Definitely, with Supercell, we'd like to utilize them more on a promotional basis. Obviously, they have a lot of countries that they're serving, and they have their experience as well as the promotional ideas they have. That's something we'd like to learn from them, and gather data from them, as well, and work together.

The global market is all about your 24-hour engagement, and as a media outlet, we feel they're great, because they do have that 24-hour media reach as well. That's the sort of the way we'd like to utilize them and work with them.

Except for maybe the 3DS, the console market in Japan seems to have declined pretty far compared to the heights of the PlayStation 2 era.

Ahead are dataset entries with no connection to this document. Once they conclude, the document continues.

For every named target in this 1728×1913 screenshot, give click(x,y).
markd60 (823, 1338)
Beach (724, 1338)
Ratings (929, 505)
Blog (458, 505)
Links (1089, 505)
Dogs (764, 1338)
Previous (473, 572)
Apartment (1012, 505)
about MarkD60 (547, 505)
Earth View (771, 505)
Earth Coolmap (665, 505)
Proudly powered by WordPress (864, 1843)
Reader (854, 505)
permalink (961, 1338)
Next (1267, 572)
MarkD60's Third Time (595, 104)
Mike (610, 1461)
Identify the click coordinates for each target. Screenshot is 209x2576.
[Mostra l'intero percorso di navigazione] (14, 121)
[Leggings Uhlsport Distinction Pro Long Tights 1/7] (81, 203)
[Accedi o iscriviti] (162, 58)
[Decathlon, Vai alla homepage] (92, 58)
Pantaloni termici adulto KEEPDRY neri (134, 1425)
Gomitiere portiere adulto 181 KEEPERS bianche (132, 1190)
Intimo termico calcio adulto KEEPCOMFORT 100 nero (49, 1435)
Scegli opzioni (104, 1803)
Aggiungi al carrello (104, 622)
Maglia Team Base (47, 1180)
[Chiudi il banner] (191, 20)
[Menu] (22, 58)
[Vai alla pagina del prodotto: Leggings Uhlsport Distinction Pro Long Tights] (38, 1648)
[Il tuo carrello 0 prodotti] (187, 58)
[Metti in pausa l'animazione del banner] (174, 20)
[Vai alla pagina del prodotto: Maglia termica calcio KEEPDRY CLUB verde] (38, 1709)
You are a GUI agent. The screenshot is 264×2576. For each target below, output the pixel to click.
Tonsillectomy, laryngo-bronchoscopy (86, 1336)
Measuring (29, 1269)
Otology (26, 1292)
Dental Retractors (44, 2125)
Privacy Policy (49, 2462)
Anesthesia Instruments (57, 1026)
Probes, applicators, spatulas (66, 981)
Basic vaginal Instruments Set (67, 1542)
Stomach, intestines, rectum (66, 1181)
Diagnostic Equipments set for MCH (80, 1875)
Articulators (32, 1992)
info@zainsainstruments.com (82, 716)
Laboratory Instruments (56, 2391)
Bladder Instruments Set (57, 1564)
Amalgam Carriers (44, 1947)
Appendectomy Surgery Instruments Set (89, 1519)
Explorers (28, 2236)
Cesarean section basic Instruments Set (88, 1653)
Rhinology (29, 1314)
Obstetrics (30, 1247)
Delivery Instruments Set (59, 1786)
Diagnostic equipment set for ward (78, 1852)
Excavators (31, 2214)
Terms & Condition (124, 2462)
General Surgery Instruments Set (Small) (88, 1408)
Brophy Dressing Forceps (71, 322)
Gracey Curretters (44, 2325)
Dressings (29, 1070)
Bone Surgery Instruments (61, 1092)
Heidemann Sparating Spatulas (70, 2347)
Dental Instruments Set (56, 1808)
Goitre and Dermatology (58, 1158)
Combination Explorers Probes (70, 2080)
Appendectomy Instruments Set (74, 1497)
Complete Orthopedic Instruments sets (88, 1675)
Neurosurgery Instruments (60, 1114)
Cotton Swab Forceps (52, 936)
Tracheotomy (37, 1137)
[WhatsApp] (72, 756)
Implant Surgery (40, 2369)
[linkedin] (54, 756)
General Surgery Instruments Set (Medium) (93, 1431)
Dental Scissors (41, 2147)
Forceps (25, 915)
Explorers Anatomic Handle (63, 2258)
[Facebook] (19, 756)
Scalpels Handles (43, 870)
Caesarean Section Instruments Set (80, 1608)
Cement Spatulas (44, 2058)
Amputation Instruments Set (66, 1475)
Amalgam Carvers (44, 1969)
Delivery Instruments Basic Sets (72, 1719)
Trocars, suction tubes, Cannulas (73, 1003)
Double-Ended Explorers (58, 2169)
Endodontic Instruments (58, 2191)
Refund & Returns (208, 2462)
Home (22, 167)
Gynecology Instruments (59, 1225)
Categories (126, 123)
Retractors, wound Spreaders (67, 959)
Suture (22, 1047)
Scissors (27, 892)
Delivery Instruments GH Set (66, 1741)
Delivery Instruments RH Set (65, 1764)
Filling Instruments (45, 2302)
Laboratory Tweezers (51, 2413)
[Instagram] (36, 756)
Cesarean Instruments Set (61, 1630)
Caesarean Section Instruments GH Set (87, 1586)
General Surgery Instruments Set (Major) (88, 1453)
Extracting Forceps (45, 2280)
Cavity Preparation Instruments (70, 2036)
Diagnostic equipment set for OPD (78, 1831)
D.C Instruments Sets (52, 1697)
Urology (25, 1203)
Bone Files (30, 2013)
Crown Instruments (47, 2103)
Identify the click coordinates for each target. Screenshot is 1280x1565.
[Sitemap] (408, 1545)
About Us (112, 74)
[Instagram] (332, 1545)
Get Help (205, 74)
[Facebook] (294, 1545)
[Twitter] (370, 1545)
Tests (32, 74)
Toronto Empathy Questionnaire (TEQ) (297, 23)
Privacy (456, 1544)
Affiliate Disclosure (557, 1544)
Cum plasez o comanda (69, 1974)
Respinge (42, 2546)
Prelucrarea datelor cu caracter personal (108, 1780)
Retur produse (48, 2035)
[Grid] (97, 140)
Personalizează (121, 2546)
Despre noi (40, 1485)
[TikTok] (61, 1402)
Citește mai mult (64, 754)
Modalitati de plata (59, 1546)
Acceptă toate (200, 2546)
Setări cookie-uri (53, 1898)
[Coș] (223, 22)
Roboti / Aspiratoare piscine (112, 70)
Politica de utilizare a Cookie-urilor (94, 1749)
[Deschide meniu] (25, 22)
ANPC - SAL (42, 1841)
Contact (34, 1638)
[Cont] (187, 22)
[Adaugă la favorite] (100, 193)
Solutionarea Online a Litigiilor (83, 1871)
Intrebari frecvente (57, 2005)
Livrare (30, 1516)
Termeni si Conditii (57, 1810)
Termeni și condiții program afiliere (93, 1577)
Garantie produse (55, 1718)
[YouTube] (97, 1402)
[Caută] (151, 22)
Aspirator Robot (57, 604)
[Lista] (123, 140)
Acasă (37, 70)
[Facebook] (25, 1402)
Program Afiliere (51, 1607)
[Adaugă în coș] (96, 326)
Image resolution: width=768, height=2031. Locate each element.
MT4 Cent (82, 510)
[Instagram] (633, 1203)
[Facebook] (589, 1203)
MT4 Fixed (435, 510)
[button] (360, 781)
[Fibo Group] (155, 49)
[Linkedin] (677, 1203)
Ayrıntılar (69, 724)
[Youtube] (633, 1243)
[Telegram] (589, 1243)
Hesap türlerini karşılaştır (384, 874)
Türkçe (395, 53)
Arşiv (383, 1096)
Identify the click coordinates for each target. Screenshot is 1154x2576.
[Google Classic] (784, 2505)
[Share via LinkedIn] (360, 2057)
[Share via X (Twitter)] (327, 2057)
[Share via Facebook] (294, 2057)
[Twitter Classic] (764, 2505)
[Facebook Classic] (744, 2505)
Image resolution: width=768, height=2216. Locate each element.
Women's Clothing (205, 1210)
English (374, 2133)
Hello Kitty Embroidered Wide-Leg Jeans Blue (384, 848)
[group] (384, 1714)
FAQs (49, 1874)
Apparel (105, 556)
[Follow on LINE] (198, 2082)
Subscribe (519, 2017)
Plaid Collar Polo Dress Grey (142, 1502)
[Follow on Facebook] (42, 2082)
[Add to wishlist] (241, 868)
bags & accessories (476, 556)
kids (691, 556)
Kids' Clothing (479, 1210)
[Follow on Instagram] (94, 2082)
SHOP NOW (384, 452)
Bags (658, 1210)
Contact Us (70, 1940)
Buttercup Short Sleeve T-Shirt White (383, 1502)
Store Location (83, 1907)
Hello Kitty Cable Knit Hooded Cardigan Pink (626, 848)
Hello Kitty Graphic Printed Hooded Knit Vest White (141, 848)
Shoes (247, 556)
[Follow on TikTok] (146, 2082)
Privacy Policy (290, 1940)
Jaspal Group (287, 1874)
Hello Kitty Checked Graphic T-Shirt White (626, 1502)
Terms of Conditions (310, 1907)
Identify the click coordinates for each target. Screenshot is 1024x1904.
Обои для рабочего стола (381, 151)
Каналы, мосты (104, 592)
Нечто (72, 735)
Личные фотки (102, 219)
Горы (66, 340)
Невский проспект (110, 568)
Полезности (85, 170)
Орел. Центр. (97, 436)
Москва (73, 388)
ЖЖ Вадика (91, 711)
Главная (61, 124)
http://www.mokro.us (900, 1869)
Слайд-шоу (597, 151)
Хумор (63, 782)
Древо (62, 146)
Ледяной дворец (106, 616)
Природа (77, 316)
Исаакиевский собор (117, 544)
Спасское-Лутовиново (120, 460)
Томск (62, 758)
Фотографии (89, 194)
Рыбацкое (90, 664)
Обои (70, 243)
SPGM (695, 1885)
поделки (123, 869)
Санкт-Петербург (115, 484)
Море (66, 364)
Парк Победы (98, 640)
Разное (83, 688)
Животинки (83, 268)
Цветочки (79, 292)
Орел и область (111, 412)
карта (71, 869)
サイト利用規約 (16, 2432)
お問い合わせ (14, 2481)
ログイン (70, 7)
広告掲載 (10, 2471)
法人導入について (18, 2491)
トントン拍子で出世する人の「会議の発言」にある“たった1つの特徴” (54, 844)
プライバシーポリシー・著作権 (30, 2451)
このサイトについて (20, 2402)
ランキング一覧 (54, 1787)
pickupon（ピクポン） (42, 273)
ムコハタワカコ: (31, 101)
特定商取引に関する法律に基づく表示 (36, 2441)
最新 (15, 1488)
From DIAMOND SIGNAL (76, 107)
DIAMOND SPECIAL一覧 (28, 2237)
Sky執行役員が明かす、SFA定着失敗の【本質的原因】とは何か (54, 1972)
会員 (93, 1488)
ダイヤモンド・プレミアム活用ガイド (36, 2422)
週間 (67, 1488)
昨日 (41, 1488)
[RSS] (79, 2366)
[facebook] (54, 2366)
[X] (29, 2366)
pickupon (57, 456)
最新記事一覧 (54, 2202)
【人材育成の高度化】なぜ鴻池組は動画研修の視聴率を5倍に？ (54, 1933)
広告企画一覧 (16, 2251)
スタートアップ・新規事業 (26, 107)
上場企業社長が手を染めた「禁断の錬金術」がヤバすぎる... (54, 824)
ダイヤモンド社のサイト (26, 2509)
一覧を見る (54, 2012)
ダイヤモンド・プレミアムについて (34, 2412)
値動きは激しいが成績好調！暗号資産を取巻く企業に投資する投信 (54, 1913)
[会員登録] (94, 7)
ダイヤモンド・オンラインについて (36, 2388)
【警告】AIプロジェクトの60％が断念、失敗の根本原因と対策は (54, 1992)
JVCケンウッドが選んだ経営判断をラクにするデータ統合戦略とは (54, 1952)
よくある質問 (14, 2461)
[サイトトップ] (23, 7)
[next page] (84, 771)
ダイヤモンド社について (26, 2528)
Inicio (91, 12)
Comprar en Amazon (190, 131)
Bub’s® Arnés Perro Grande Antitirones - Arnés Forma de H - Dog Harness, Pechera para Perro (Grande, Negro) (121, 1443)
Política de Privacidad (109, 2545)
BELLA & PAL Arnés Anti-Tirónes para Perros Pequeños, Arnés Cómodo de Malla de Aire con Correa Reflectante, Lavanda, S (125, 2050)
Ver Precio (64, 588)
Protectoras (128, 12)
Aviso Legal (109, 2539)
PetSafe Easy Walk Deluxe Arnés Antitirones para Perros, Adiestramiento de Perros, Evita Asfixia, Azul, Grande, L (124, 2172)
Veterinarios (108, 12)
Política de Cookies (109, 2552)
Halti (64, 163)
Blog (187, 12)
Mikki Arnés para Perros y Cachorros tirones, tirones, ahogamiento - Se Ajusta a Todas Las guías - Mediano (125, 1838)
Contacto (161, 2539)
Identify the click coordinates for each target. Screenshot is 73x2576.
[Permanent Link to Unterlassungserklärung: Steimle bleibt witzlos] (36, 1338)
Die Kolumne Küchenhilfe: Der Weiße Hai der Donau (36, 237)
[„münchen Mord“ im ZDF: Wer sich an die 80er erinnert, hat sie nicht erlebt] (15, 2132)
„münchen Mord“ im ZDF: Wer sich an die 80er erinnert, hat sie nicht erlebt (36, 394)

Do you think it'll be possible to increase the audience for the next generation?

Obviously the past is the past, so I don't think it's going to go back to what it used to be, because it's always changing. In terms of the smartphone market, obviously the smartphone became a very easy entrance for non-gamers to start playing games.

Those non-gamers, some of them will move on to become real, actual gamers, like we are today. That will open up a new era that's completely different to what we had in the PS2, PS1 eras. Obviously that's a good thing. Whatever was in the past is in the past and something new is born -- that's the way it should be, and I think that's a good thing.

Nintendo, you know, is sort of the other way around. Obviously they struggled with the Gamecube and the N64, but then they did well with the Wii and the DS. I'm sure they'll have great ideas that they'll bring to the table as well. It's something that we look forward to. They obviously have enough money to do that.

Have you seen smartphone players come over to the 3DS version of Puzzle & Dragons? Do you have any way of seeing that? Are you seeing the trend of them becoming "gamers"? 

In terms of the route from casual to core user, I don't think it's been created yet. With Puzzle & Dragons to Puzzle & Dragons Z, I'm sure there are people who have taken that path, but we don't have any data and haven't seen any numbers that support it.

When we created PDZ, that was more of a focus on people who don't have smartphones -- that equals kids. That was more of our focus, and our marketing supported that as well. I think there probably are people who went from smartphone to console, but it's just that we haven't seen that route yet.

We believe that in terms of grade school kids, the younger generation, they definitely know the brand name Puzzle & Dragons and a lot of them have already played it. I think we've covered that area, and our share there has been pretty much maxed out.